Personal information
- Full name: Leena Puranen Skogman
- Date of birth: 18 October 1986 (age 39)
- Place of birth: Tampere, Finland
- Height: 1.75 m (5 ft 9 in)
- Position(s): Forward; winger;

Team information
- Current team: Varbergs BoIS

Youth career
- TPV

Senior career*
- Years: Team / Apps / (Gls)
- Ilves
- Pietarsaari
- 2006–2007: HJK
- 2008: Örebro / 21 / (3)
- 2009–2011: Hammarby / 45 / (7)
- 2012–2013: Jitex / 41 / (2)
- 2014–2015: Kungsbacka DFF / 35 / (11)
- 2017: Valinge IF / 14 / (2)
- Varbergs BoIS

International career^{‡}
- 2007–2013: Finland / 55 / (6)

= Leena Puranen =

Finnish footballer (born 1986)

Leena Puranen Skogman (born 18 October 1986) is a Finnish football forward who plays for Swedish lower division team Varbergs BoIS. In 2012 and 2013 she played for Jitex BK in Sweden's Damallsvenskan. She previously played for FC Ilves, United Pietarsaari and HJK in the Naisten Liiga, and KIF Örebro and Hammarby IF in the Swedish league.
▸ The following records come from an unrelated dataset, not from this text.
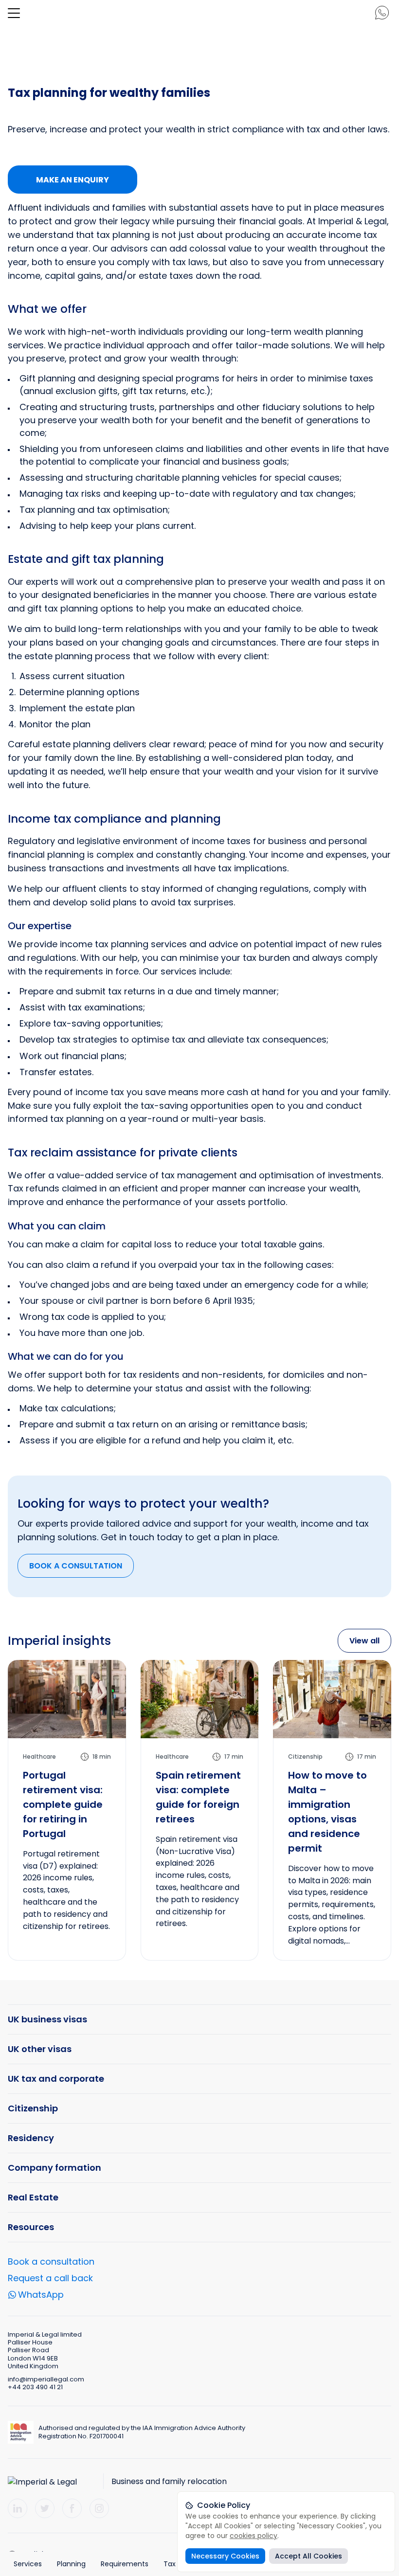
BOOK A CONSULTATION (75, 1565)
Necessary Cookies (225, 2556)
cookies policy (253, 2535)
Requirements (124, 2564)
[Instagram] (99, 2508)
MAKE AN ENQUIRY (72, 179)
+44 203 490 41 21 (35, 2387)
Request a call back (50, 2278)
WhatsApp (41, 2296)
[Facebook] (72, 2508)
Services (28, 2564)
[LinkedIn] (17, 2508)
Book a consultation (51, 2261)
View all (364, 1640)
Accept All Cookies (308, 2556)
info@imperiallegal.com (46, 2379)
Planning (71, 2564)
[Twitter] (44, 2508)
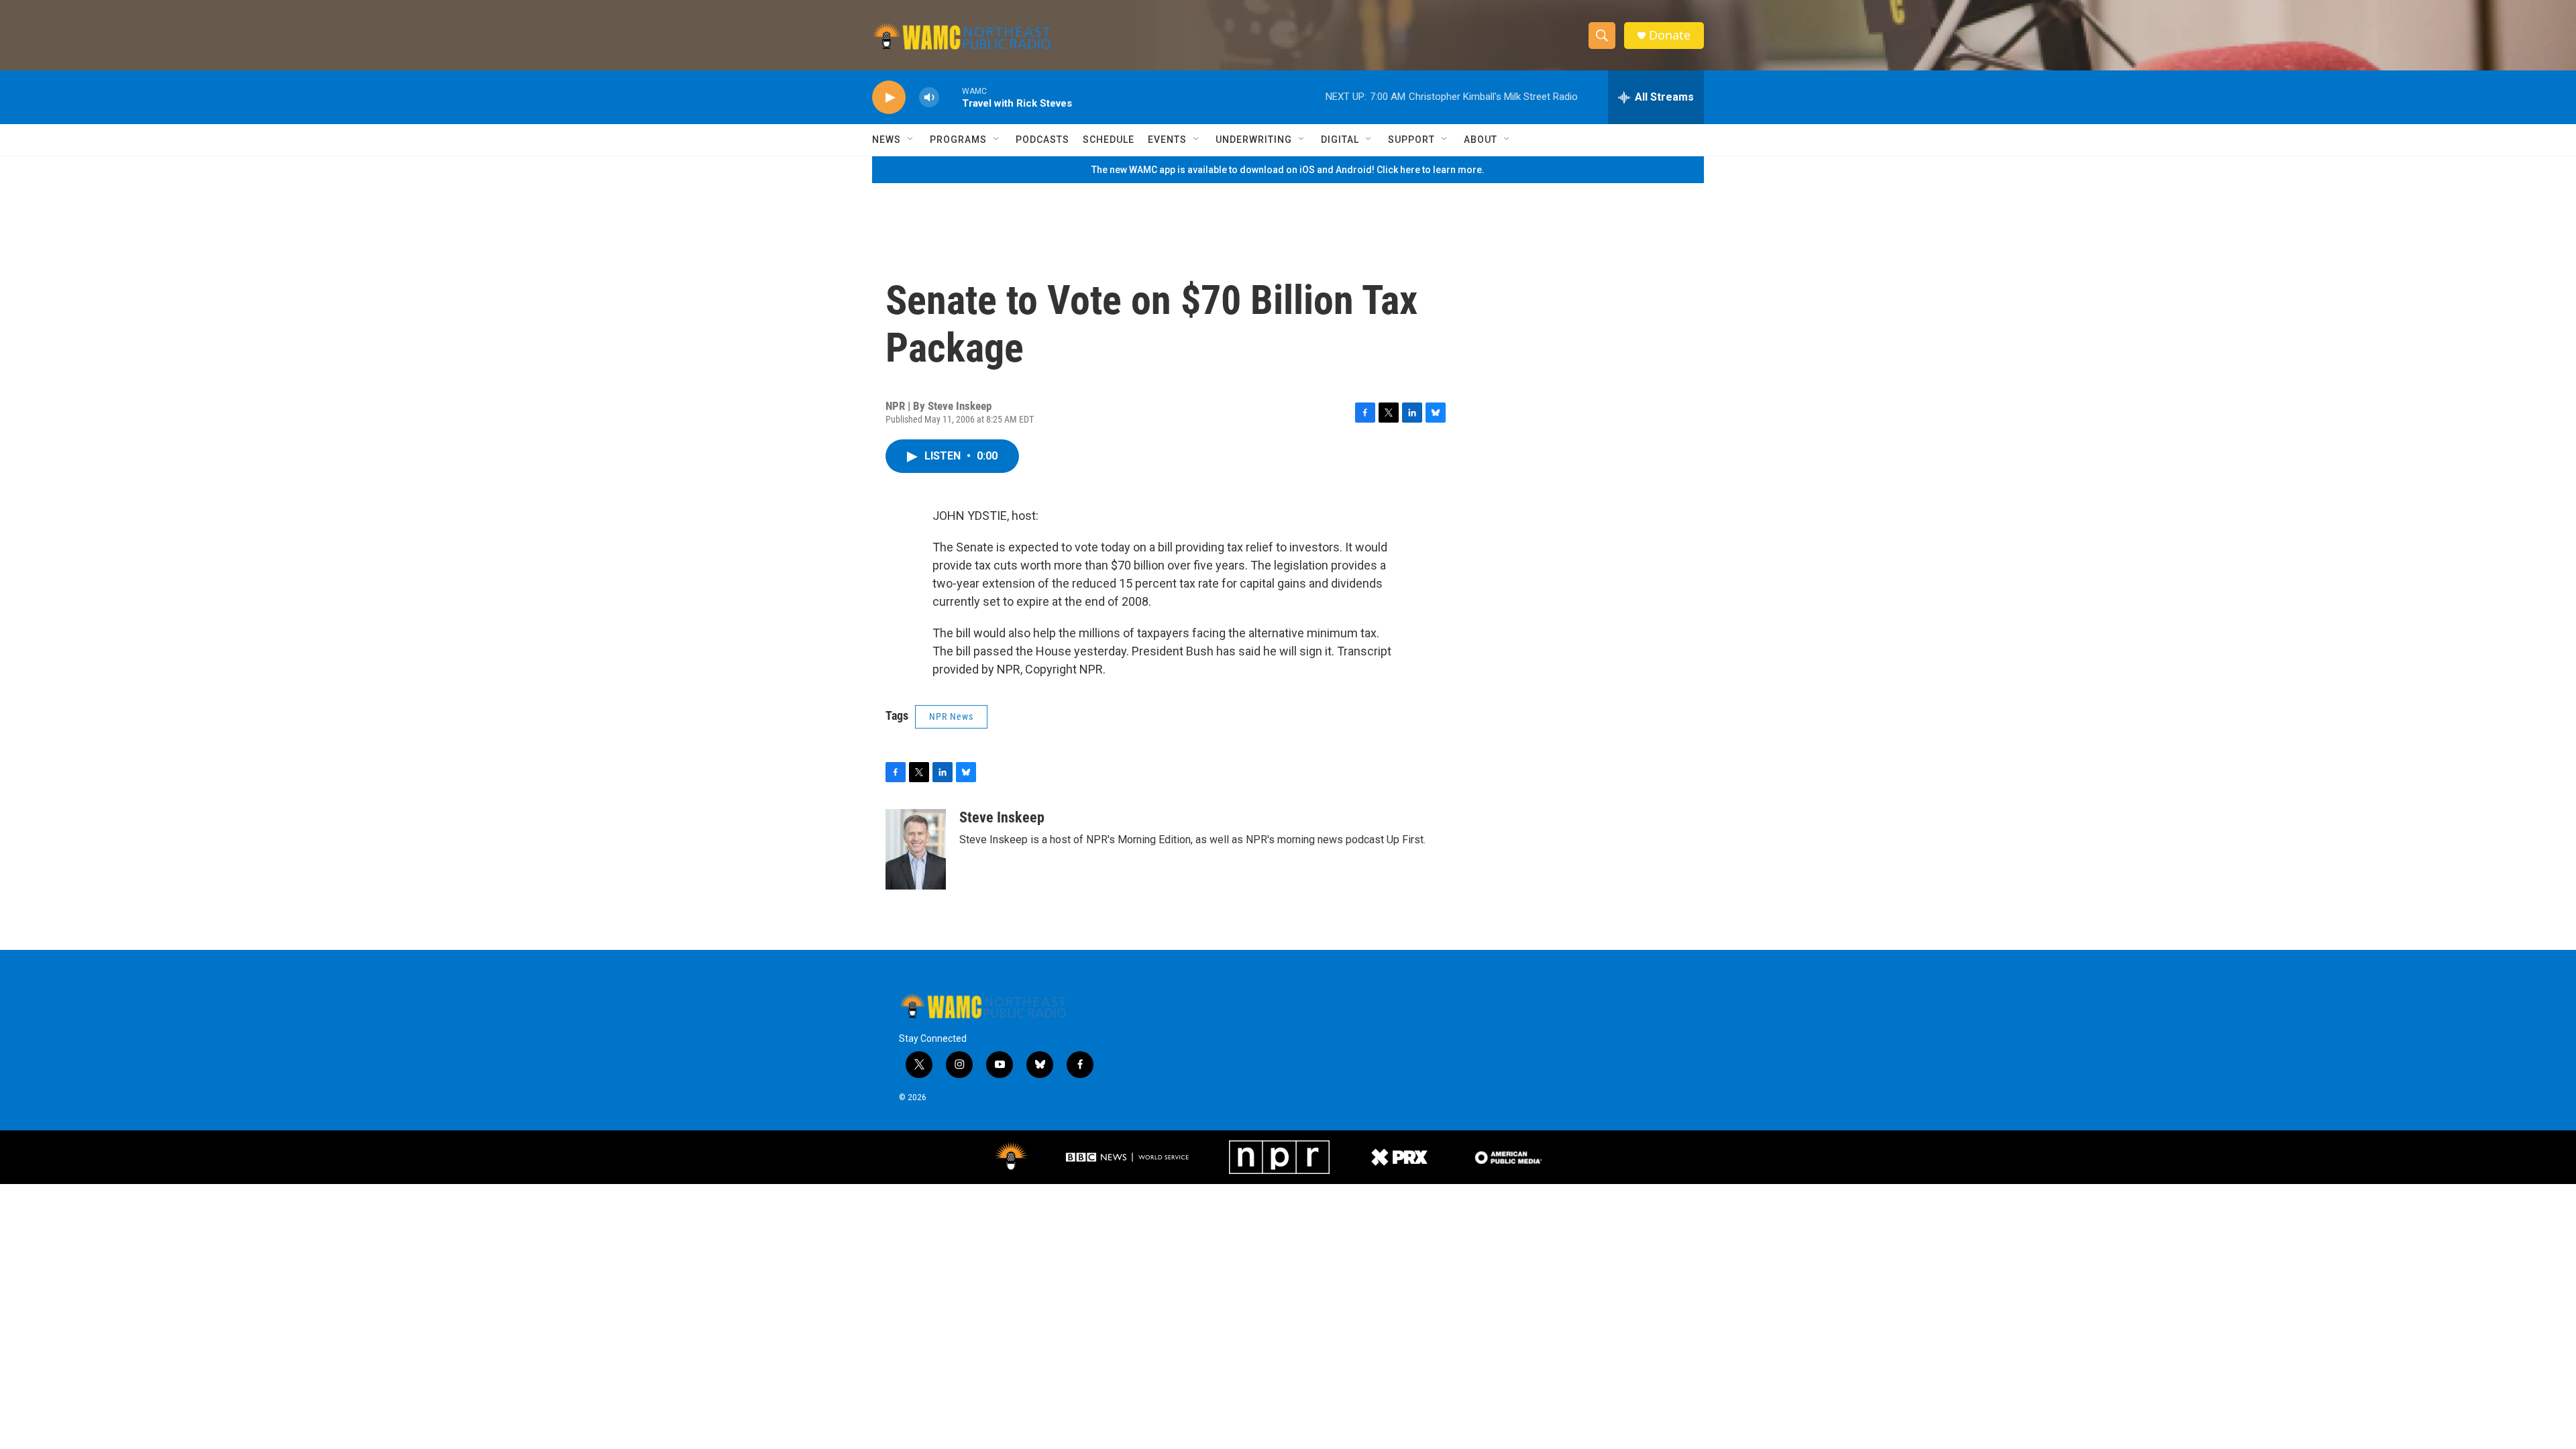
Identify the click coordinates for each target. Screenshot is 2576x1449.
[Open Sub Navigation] (911, 139)
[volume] (929, 98)
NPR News (951, 716)
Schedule (1108, 139)
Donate (1669, 35)
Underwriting (1254, 139)
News (886, 139)
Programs (958, 139)
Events (1167, 139)
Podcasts (1042, 139)
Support (1411, 139)
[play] (889, 97)
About (1480, 139)
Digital (1340, 139)
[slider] (951, 97)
Puranen made her senior Finland women's national football team debut in a 4–0 friendly defeat by the United States in Carson, California, on 25 August 2007. In May 2009 Puranen suffered an anterior cruciate ligament injury, which ruled her out of UEFA Women's Euro 2009 in Finland.

National coach Andrée Jeglertz selected Puranen in Finland's squad for UEFA Women's Euro 2013, but she did not play in any of their three games at the tournament.

When Jitex let several players go for financial reasons after the 2013 season, Puranen moved to Division 1 Kungsbacka DFF. By the mid season break she had scored 16 goals at the lower level.